:: BRANO DA LEGGERE

Rubrica a cura della 

Dott.ssa Silvana Cum

Dietista

Centro Diabetologico Trieste (ASUGI)

CIPOLLE

Croccante da cruda, morbida da cotta, aromatica e saporita, la cipolla è uno dei prodotti base della cucina italiana.

Ortaggio appartenente alla famiglia delle Liliaceae, è ormai reperibile tutto l’anno. La parte commestibile della cipolla è rappresentata dal bulbo, che deriva dall’ispessimento di più foglie, le quali formano tuniche concentriche, carnose e succulenti, di odore acre e sapore pungente, a loro volta racchiuse in guaine aventi funzione protettiva. Le diverse varietà di cipolla si distinguono per la forma del bulbo, per il sapore e per il colore delle membrane che lo avvolgono. Possono essere bianche, gialle o rosse.  

Ortaggio poliedrico dall’effetto lacrimogeno, per anni ha sfamato intere famiglie di contadini.

Dal punto di vista nutrizionale, le cipolle contengono pochissime calorie (28 kcal/100 g), quantità trascurabili di proteine (1 g/100g) e lipidi (0.1 g/100g), modeste quantità di carboidrati (5.7g/100g), sottoforma di zuccheri semplici, e 1.1 g di fibra, in particolare inulina. La dolcezza delle cipolle si percepisce, in particolare, dopo la loro cottura, quando tendono a carammelizzare e a diventare più amabili. 

Le virtù salutistiche delle cipolle son da attribuire, prevalentemente, al loro contenuto in flavonoidi, per lo più rappresentati da antocianine e flavonoli, e in composti solforati. I flavonoidi, in particolare, sono un insieme di pigmenti vegetali che sembrano essere in grado di rinforzare le difese immunitarie del nostro organismo, oltre che prevenire patologie cardiovascolari, infiammatorie e neoplastiche.

Ma perché le cipolle ci fanno piangere?

La colpa è da attribuire ad un enzima, l’allinasi, che, in condizioni normali, si trova compartimentato in strutture cellulari chiamate vacuoli, ma che, quando l’ortaggio viene tagliato, agisce trasformando i composti solforati in esso contenuti nelle sostanze volatili responsabili della lacrimazione e dell’alitosi. In altre parole, la liberazione di propantial-S-ossido non è null’altro che un meccanismo di difesa della pianta. Tale sostanza volatile raggiunge la superficie dei nostri occhi e, reagendo con il film lacrimale, genera acido solforico, che, a sua volta, induce le ghiandole lacrimali a produrre secrezioni liquide per “eliminare” l’acidità e “risciacquare” gli occhi.

Bagnare il coltello o sciacquare le cipolle sotto l’acqua corrente sono azioni che possono ovviare al problema, dal momento che tali composti sono idrosolubili.

Provatele nella famosa zuppa francese: un piatto unico dai sapori antichi, ricco e sostanzioso, una vera coccola per salutare l’inverno e lasciare spazio alla primavera.

::::

• _ATTIVITÀ A_: Riscrivi il passo del testo sulle cipolle che comincia con "Dott.ssa Silvana Cum" e prosegue fino a "famiglie di contadini.".
• _ATTIVITÀ B_: Secondo il testo sulle cipolle, come si chiama l'enzima a cui si deve la lacrimazione quando l'ortaggio viene tagliato?

:: INFORMAZIONI FORNITE

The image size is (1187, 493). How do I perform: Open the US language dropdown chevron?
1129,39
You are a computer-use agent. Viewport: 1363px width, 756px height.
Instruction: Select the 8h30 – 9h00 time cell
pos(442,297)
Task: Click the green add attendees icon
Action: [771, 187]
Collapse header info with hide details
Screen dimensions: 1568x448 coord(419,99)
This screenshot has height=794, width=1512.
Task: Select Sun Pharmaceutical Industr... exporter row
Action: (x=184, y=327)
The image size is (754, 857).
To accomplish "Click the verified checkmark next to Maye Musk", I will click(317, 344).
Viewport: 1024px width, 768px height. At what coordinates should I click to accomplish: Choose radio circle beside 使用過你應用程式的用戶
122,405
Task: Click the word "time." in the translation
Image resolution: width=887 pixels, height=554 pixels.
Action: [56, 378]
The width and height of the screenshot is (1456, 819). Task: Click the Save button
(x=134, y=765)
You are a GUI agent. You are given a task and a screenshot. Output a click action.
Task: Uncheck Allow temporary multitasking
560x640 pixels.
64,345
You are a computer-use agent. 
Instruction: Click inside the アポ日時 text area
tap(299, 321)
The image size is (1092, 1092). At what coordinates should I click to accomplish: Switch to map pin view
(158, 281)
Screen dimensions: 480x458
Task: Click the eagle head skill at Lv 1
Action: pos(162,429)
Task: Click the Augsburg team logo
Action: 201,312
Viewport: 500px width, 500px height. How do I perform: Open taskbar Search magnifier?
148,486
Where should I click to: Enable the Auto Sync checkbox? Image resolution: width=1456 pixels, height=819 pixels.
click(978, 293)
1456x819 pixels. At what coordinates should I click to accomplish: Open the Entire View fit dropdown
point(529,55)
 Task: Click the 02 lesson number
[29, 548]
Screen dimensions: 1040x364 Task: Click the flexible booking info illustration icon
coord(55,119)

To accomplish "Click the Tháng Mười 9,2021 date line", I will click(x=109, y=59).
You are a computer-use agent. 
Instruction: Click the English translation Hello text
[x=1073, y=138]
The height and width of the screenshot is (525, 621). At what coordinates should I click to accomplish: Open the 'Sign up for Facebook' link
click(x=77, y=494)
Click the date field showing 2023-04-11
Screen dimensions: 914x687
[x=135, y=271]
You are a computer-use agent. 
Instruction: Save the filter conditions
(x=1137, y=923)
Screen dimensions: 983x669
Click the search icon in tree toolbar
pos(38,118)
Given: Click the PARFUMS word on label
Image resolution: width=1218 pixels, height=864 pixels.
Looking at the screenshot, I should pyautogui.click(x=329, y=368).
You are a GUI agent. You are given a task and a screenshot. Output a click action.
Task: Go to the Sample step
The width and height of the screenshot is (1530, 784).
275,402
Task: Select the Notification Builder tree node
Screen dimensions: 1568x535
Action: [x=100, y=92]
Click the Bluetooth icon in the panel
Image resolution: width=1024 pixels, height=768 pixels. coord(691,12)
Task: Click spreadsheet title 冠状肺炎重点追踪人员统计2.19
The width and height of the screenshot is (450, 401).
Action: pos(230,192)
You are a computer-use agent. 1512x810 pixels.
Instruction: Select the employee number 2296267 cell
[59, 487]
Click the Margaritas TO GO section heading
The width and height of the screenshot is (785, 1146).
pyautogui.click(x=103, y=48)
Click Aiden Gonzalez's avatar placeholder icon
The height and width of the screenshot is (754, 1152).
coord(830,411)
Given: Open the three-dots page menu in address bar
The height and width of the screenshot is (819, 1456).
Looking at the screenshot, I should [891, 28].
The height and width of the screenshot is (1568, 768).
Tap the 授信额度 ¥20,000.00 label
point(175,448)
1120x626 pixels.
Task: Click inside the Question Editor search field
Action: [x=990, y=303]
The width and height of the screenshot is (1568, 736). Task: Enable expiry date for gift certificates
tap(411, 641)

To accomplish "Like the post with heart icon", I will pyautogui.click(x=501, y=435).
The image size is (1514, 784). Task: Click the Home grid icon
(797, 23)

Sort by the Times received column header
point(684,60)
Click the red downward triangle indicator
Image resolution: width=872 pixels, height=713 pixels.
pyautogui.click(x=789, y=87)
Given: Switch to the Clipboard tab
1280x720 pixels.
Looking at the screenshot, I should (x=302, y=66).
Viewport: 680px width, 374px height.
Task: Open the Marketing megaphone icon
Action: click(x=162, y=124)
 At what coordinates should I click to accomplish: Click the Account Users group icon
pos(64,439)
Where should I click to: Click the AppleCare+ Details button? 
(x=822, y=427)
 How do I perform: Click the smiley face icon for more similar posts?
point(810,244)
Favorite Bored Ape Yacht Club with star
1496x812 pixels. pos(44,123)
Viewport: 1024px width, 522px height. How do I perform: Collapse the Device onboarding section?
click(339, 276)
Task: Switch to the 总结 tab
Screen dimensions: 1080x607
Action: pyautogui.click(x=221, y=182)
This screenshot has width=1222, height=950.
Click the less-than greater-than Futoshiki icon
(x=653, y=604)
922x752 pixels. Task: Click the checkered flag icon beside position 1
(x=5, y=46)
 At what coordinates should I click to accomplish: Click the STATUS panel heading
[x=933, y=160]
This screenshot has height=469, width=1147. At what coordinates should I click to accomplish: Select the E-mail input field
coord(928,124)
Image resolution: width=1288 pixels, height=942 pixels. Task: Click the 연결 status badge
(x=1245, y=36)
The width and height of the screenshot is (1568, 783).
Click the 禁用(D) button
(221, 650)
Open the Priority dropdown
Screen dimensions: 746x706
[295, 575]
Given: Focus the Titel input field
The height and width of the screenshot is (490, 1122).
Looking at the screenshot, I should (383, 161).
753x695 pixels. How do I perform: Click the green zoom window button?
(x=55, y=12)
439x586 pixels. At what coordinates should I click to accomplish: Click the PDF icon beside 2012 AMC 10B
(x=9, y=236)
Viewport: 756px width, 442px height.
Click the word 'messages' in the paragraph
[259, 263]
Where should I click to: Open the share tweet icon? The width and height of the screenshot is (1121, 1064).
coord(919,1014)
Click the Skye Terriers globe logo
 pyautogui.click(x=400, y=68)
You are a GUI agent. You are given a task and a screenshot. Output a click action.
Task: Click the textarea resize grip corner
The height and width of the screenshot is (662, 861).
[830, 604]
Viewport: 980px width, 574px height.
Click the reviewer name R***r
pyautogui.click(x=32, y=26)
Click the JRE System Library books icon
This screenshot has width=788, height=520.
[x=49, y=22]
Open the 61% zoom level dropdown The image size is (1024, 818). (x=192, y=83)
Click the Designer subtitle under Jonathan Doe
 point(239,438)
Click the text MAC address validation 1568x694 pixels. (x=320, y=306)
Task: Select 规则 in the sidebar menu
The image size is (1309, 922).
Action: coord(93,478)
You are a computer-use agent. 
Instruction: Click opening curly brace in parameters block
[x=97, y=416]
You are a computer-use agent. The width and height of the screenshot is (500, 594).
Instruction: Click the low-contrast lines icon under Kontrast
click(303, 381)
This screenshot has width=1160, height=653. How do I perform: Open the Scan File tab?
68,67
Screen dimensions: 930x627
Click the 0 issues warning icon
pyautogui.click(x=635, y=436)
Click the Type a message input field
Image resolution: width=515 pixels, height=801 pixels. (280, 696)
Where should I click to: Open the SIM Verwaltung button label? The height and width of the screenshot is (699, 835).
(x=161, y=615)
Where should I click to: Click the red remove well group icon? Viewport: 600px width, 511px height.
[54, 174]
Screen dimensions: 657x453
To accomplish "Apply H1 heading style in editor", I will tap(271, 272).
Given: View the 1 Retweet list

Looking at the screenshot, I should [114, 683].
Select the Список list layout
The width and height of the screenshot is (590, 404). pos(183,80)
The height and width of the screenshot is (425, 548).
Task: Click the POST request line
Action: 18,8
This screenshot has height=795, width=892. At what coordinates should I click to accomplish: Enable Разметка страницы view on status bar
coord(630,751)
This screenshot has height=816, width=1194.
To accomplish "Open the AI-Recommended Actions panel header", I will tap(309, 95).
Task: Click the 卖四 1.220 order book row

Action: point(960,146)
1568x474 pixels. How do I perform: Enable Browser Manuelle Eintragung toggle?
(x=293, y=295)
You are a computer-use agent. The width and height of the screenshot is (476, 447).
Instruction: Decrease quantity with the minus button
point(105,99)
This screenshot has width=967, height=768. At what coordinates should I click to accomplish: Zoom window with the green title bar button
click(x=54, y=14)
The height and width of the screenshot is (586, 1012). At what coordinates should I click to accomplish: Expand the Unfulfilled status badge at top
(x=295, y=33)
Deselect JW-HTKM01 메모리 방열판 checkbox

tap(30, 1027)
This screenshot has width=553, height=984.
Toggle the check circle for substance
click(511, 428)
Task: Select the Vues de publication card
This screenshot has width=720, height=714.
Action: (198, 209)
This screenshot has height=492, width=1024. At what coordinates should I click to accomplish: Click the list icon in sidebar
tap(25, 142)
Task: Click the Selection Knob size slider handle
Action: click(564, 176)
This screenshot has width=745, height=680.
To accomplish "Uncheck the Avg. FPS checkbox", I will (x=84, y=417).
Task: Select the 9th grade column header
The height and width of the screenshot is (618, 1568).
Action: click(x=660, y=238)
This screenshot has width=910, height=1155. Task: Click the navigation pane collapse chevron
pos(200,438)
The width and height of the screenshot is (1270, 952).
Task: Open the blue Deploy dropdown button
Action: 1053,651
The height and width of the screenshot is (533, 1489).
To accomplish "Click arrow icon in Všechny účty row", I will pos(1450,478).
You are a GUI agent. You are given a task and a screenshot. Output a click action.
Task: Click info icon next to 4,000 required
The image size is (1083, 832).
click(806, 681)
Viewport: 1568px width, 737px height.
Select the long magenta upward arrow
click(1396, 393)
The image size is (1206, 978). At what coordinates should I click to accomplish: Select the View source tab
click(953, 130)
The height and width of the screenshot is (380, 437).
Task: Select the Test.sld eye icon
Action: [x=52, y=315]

::::

• _RISPOSTA ATTESA A_:
Dott.ssa Silvana Cum

Dietista

Centro Diabetologico Trieste (ASUGI)

CIPOLLE

Croccante da cruda, morbida da cotta, aromatica e saporita, la cipolla è uno dei prodotti base della cucina italiana.

Ortaggio appartenente alla famiglia delle Liliaceae, è ormai reperibile tutto l’anno. La parte commestibile della cipolla è rappresentata dal bulbo, che deriva dall’ispessimento di più foglie, le quali formano tuniche concentriche, carnose e succulenti, di odore acre e sapore pungente, a loro volta racchiuse in guaine aventi funzione protettiva. Le diverse varietà di cipolla si distinguono per la forma del bulbo, per il sapore e per il colore delle membrane che lo avvolgono. Possono essere bianche, gialle o rosse.  

Ortaggio poliedrico dall’effetto lacrimogeno, per anni ha sfamato intere famiglie di contadini.

• _RISPOSTA ATTESA B_: L'allinasi.